Każdego dnia na świecie formują i rozpadają się związki. Ludzie od siebie odchodzą, przywiązują się do siebie, zdradzają się bądź poświęcają się dla siebie. Dziesięć lat temu zespół Black Eyed Peas stworzył piosenkę ,,Where is the love?” – i mimo upływu lat jest ona nadal aktualna. Jednakże skoro to czytasz – to oznacza że kochasz, i starasz się utrzymać to uczucie jak najdłużej.
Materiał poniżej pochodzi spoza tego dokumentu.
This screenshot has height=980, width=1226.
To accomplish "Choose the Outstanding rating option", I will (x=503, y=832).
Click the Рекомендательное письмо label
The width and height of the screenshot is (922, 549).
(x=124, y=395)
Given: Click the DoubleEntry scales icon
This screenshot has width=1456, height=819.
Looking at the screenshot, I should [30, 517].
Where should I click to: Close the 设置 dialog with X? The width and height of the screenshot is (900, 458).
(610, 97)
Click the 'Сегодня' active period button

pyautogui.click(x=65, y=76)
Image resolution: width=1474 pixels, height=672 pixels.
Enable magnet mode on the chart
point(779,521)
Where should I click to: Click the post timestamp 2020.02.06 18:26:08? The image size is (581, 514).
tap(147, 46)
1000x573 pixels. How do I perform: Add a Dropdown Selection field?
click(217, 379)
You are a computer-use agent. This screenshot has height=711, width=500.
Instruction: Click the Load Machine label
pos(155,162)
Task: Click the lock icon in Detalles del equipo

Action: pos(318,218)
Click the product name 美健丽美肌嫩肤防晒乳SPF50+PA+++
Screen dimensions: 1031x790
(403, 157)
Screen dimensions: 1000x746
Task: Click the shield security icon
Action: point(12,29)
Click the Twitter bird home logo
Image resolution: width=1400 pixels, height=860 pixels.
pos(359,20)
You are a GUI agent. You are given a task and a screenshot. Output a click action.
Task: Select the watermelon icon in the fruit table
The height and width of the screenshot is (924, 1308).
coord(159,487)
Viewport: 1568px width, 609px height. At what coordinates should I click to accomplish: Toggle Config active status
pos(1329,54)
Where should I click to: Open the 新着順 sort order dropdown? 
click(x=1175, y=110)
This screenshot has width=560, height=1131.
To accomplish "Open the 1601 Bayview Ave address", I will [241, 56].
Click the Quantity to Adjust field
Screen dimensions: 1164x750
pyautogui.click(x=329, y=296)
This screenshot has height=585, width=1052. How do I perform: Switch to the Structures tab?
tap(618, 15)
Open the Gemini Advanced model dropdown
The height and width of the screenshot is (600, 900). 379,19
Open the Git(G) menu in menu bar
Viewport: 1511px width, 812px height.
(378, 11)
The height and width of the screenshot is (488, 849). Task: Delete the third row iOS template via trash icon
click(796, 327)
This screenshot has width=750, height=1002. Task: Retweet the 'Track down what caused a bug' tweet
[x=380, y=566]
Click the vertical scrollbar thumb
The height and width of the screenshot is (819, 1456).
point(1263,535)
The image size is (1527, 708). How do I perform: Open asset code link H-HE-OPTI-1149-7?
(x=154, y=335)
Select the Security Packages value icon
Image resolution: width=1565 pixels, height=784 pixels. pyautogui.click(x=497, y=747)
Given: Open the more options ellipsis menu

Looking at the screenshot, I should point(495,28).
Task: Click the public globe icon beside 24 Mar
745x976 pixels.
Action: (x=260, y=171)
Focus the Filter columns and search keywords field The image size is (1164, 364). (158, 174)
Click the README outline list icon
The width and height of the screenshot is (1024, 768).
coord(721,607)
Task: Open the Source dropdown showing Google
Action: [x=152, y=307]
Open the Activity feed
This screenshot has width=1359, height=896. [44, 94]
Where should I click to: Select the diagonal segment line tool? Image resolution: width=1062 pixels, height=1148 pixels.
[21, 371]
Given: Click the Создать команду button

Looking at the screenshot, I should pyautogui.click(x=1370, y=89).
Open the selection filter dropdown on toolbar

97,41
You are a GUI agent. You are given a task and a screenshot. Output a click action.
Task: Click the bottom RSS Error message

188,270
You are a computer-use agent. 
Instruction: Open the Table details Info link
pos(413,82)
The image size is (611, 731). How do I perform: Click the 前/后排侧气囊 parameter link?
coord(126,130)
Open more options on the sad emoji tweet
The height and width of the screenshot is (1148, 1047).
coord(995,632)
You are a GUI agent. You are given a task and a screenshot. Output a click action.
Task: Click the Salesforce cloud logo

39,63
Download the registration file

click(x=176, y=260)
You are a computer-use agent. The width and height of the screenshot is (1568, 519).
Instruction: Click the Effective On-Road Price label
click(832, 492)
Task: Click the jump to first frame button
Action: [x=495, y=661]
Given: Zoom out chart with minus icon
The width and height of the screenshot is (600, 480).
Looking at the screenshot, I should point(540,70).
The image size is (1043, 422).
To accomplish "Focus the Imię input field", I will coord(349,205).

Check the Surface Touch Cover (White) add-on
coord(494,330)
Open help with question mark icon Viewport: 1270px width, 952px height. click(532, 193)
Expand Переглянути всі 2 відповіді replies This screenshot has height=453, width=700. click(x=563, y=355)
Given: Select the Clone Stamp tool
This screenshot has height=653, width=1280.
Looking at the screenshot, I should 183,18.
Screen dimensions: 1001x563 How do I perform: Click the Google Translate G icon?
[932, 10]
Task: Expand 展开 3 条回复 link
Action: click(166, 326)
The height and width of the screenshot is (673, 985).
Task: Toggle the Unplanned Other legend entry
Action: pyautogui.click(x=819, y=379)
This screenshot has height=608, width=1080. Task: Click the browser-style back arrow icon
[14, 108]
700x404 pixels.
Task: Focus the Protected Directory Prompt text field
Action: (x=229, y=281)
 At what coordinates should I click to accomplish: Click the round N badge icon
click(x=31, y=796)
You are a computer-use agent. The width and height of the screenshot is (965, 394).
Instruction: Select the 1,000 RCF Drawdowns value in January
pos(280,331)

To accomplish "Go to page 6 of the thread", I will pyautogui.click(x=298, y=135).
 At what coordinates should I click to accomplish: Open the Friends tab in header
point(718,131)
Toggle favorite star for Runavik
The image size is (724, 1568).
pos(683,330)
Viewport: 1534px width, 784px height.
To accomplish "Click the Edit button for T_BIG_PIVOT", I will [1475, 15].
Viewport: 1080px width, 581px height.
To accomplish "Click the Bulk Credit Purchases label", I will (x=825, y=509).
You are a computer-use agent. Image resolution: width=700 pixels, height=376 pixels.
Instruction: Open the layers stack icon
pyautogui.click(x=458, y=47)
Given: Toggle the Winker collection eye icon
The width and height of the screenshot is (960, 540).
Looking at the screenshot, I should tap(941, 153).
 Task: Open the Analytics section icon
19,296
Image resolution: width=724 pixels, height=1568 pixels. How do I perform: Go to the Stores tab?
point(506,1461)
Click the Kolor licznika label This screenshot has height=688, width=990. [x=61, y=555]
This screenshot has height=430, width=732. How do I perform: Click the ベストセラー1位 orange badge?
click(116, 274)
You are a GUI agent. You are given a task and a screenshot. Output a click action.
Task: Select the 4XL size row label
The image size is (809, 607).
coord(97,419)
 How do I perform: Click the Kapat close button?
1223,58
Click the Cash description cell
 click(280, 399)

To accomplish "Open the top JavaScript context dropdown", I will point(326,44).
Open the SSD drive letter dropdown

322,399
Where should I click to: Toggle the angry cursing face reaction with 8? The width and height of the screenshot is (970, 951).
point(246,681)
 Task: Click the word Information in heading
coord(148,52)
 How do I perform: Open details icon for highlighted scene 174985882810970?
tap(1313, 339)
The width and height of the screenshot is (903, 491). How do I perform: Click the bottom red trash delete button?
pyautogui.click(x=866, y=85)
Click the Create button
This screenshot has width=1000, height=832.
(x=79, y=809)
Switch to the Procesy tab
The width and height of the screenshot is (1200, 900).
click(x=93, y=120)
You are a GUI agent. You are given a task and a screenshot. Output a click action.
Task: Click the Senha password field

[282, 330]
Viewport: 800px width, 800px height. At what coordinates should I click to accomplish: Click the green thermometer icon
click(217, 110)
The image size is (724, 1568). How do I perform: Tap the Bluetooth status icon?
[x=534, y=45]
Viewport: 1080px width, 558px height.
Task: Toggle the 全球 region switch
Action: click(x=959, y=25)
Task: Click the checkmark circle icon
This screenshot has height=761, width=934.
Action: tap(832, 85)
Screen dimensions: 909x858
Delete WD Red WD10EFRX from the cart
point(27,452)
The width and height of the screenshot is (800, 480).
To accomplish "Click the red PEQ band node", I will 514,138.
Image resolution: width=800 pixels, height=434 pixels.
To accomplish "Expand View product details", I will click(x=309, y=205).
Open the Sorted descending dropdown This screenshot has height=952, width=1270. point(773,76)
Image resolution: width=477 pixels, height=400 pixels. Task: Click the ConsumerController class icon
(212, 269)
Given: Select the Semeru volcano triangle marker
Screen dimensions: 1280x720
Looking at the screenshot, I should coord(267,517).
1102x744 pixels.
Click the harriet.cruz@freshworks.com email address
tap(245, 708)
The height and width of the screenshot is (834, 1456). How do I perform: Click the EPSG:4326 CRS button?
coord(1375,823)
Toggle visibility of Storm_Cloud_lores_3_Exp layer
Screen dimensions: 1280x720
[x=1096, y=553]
Małe – drobne, dobre uczynki
Żyjąc ,,ze sobą” w związku – często zapominamy o tych małych, drobnych rzeczach, które sprawiły że dzisiaj jesteśmy parą. Dlatego też warto jest co jakiś czas je powtórzyć, nie musi być to coś ogromnego w rodzaju wycieczki do Paryża, czy też nowego Porshe 911 stojącego na podjeździe (chociaż wiele osób na pewno chciałoby otrzymać takie prezenty – nie będziemy się jednak na ten temat wypowiadać) ale mogą to być na przykład ręcznie wykonany przedmiot, który ułatwi życie naszej drugiej połówce, może to być na przykład nowy wieszak, w stylu który lubi, lampka bądź nawet i stolik do kawy (a może i nawet swój sex w hd? – dobrze, żarty na bok). Ważne jednakże jest to, aby był przez nas wykonany, bo wtedy dajemy drugiej osobie do zrozumienia, że są warci naszego czasu, a co jest tak właściwie od niego cenniejsze? Chyba tylko miłość właśnie.
Czemu przestaliście chodzić na ,,randki”?
To, że jesteście ze sobą w związku wcale nie oznacza, że teraz możecie przestać się starać. Nie na tym polega związek, chociaż czasem też musimy pamiętać, że nasz partner może mieć gorszy dzień. Dobry związek powinien wyglądać tak, że my dajemy z siebie 60% z czego nasz partner daje z siebie 40%, co odnosi się jednakże zarówno i do nas, jak i do partnera (czyli łopatologicznie rzecz ujmując obydwoje staramy się dać z siebie to 60%). No ale wracając do tematu, chodzi tu mniej więcej o to, aby dalej poznawać siebie, chodzić w miejsca które jeszcze nie byliśmy oraz starać się pielęgnować to uczucie, ponieważ nic tak naprawdę nie jest na zawsze – i musimy o tym pamiętać.